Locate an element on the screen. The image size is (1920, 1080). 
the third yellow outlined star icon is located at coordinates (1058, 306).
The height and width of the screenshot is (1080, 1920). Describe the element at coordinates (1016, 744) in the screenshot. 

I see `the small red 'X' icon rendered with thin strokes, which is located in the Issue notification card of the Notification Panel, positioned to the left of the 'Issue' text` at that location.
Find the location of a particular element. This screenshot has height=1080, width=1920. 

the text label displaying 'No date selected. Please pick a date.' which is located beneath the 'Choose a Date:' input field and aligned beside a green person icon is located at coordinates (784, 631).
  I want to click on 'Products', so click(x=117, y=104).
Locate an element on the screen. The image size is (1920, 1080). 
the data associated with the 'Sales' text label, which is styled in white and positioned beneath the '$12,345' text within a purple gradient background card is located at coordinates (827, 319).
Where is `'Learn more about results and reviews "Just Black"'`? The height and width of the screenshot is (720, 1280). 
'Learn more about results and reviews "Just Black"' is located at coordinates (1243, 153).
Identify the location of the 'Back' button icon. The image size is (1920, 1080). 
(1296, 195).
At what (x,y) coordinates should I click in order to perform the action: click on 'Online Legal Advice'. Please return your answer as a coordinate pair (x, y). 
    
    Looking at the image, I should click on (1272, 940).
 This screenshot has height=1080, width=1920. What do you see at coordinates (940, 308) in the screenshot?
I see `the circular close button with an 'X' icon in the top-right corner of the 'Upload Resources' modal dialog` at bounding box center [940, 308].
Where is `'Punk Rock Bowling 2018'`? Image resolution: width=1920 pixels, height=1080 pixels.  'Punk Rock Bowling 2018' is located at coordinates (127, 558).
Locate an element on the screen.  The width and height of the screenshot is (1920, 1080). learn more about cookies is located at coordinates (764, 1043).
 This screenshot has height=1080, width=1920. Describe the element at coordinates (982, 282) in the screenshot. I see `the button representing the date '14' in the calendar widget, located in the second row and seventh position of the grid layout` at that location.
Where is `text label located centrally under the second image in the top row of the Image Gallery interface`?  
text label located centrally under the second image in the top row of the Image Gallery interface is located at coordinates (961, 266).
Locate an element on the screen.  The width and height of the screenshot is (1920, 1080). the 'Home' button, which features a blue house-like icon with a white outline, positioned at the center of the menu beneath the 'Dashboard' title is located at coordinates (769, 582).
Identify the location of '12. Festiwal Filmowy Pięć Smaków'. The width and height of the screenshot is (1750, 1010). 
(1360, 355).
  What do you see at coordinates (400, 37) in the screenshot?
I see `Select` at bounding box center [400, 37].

TASK OBJECTIVE
Quote the entries word for word, beginning at the line that contains "Find the location" and stopping after the line that contains "I want to click".

SOLUTION TO THIS PROBLEM
Find the location of a particular element. This screenshot has height=1080, width=1920. 

the text label displaying 'No date selected. Please pick a date.' which is located beneath the 'Choose a Date:' input field and aligned beside a green person icon is located at coordinates (784, 631).
  I want to click on 'Products', so click(x=117, y=104).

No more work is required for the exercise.